In the previous verses we learn that this turmoil is due to “the oppression of the enemy.” People wanted to kill David. How would you feel if you knew someone was on the prowl desiring to kill you. There’s a reason to thank God for today if you were looking for one: no one is out to kill you. If someone was though, how would you feel? I would be in great turmoil I’m sure, and David was, but he still says, “God my exceeding joy.”

So what is the point in this short devotional reading? This: Always believe with all your heart, soul, mind, and strength that God is your exceeding joy even when all your soul’s experience is currently turmoil. This is what we see David doing, but we must know why that is important if we should care to do this.

Viktor Frankl, a psychiatrist who was a holocaust survivor said, “life only has meaning if you have a hope that neither suffering nor death can take away.” That’s what David had, David had God. And in reality God is all we have that neither suffering nor death can take away.
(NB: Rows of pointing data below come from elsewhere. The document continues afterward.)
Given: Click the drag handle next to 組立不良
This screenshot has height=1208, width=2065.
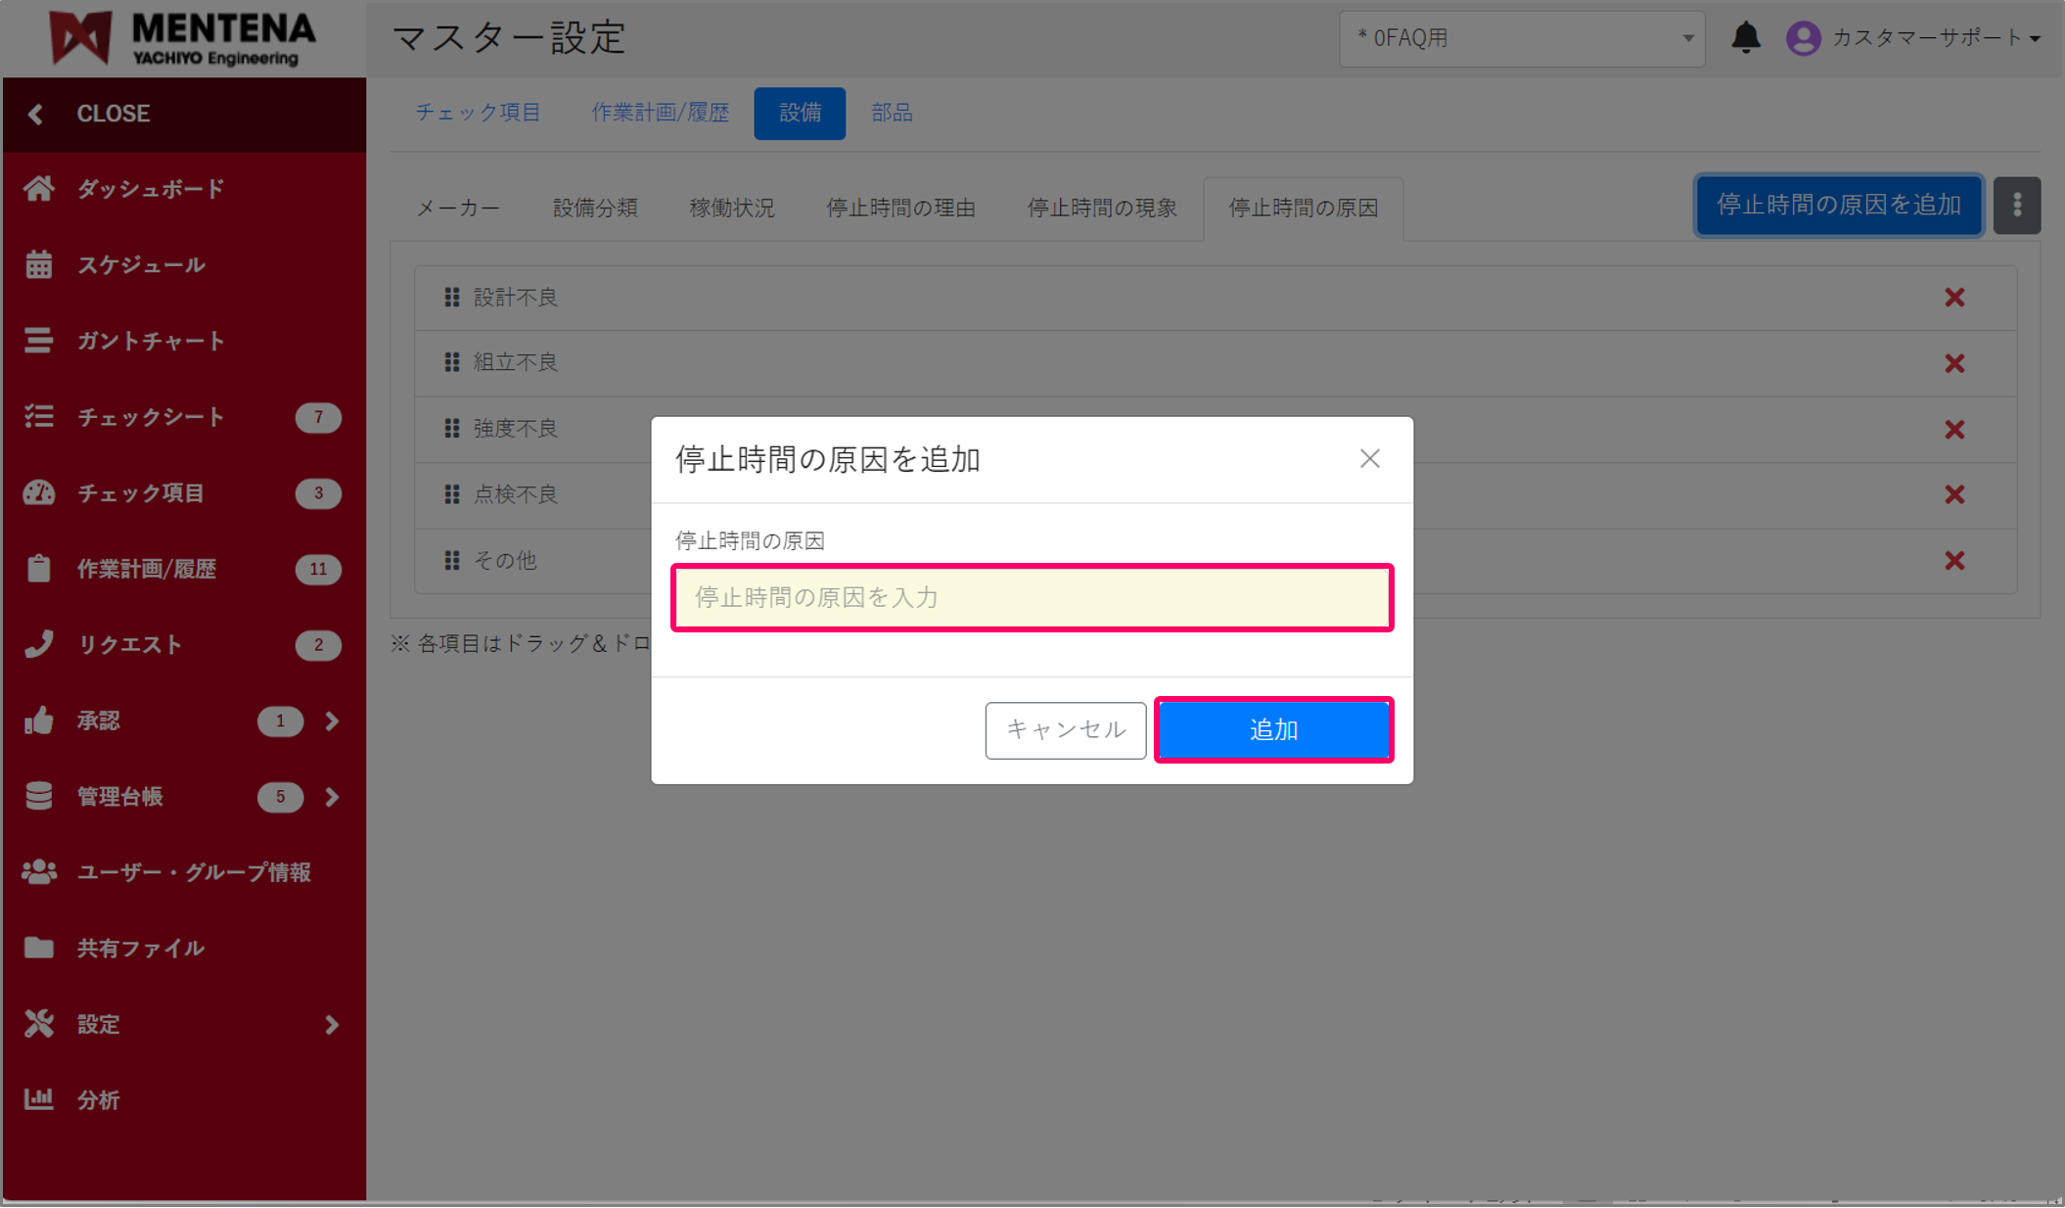Looking at the screenshot, I should point(451,362).

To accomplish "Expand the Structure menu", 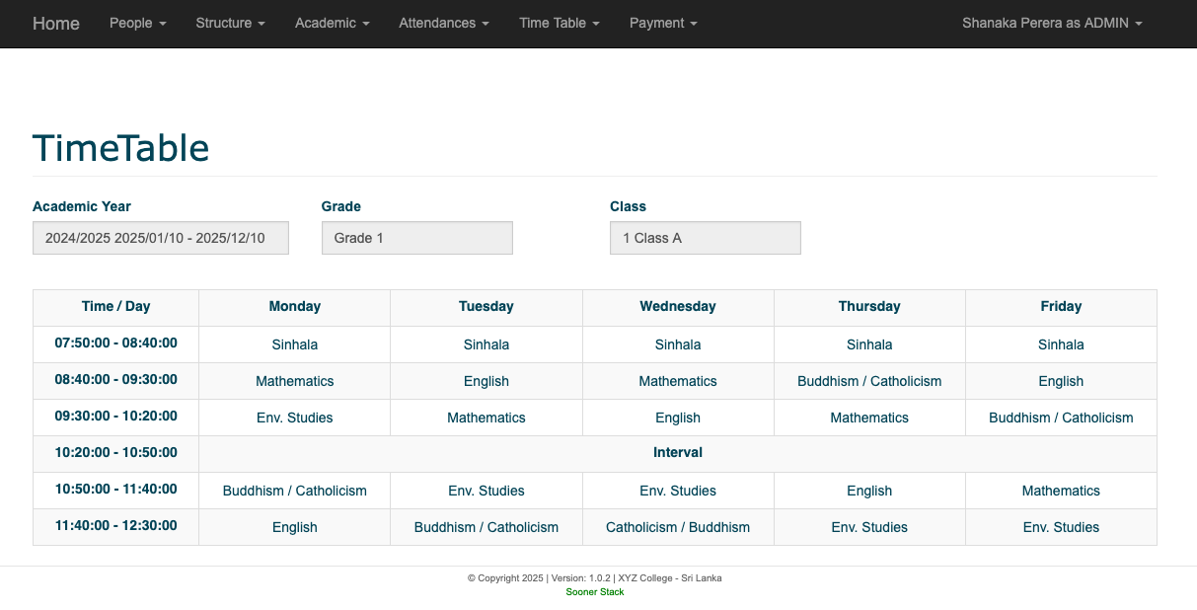I will point(230,24).
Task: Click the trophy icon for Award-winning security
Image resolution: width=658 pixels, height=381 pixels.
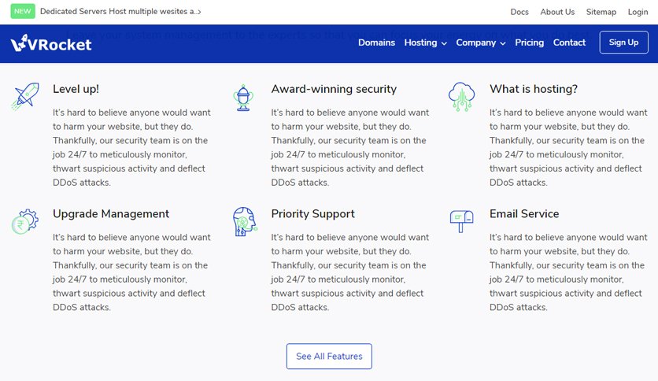Action: click(x=243, y=98)
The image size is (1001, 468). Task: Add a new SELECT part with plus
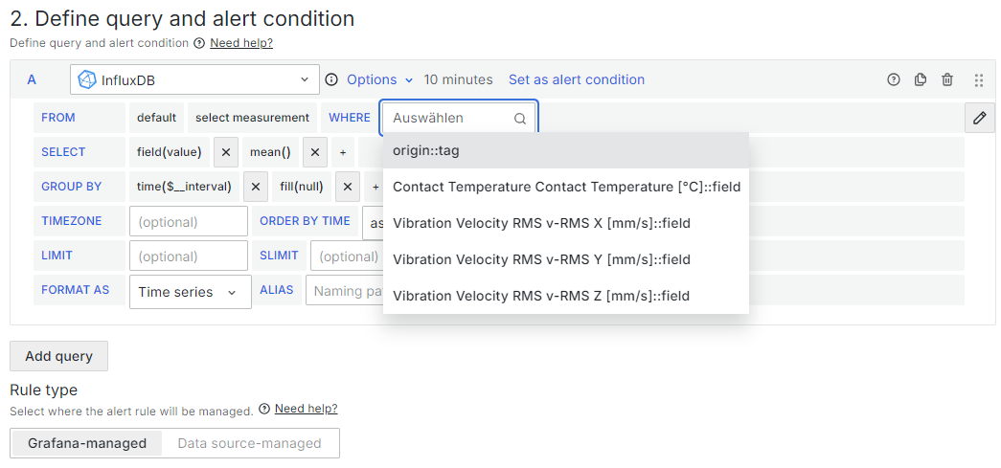pyautogui.click(x=343, y=152)
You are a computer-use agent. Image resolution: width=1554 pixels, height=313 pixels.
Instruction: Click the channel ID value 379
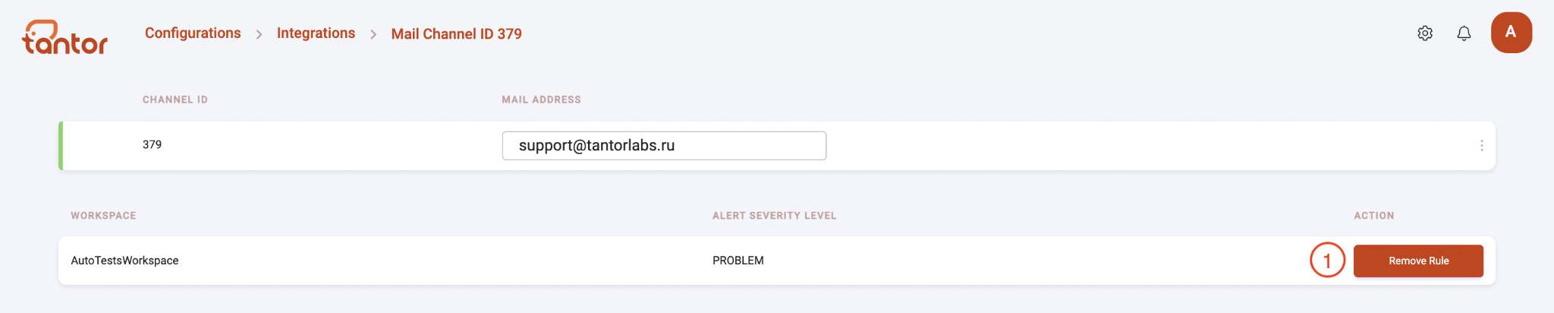click(152, 144)
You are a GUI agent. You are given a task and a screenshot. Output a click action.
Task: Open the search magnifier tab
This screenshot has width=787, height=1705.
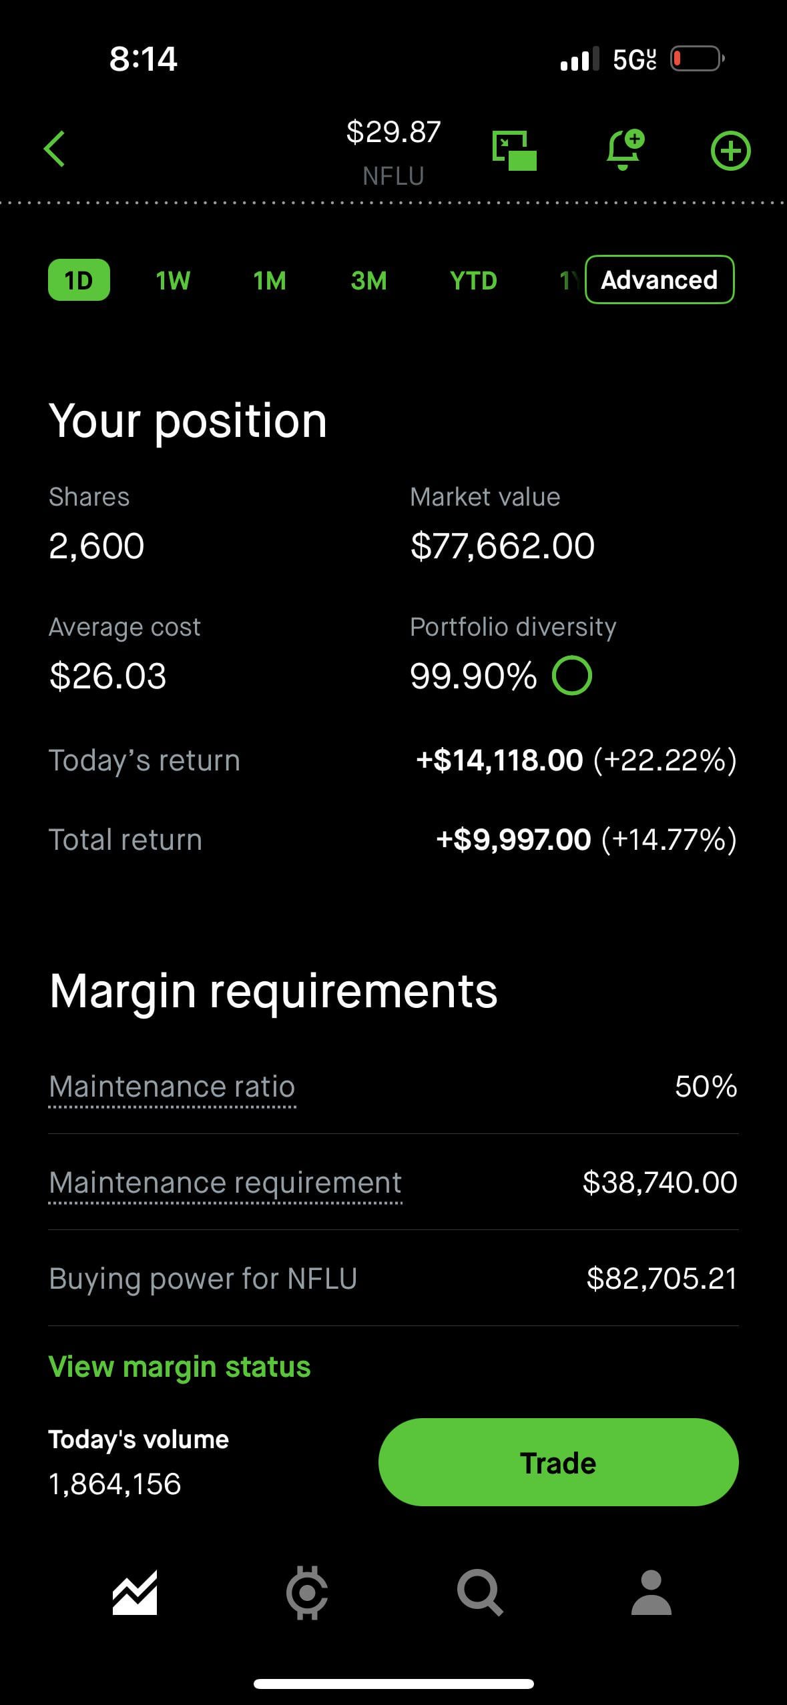pos(479,1593)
Think about it, you could lose your job, your house, your car, your ability to walk, your ability to see, etc. Would you be in despair if you lost any or all of these things? Is your hope on ground that can be removed? In other words, fill in the blank, I would go into despair if I lost _______. There’s only one answer that will never fail you. God. Everything and everyone else will fail. Even the things you do for God will fail you. Martyn Lloyd Jones was asked on his deathbed, “You were a great preacher, aren’t you sad you’ll never be able to preach again?” He responded, “I’m not sad, I never lived for preaching, I lived for God.”

Many Christians would say their hope is in God. It’s a simple Christian answer: “Yes, my hope is in God.” But hope is not just based on the minds knowledge, it’s also based on the hearts function. Is God truly and functionally the hope of your heart as well?

If God is functioning as the hope of your heart, soul, mind, and strength, then your joy may be functionally hurting now, but it will return eventually, because you’re standing on the one that neither suffering nor death can take away from you. Don’t get off that ground. Don’t look elsewhere for your ultimate joy. Your heart’s experience will eventually kick back into gear as your mind’s hope is set on the living God. That’s what David is believing will happen in the last verse:

“Hope in God; for I shall again praise him, my salvation and my God.”

Don’t give up friend, hope in God today with all your mind and with all your heart and with all your soul and with all your strength. The experience of that will be restored soon.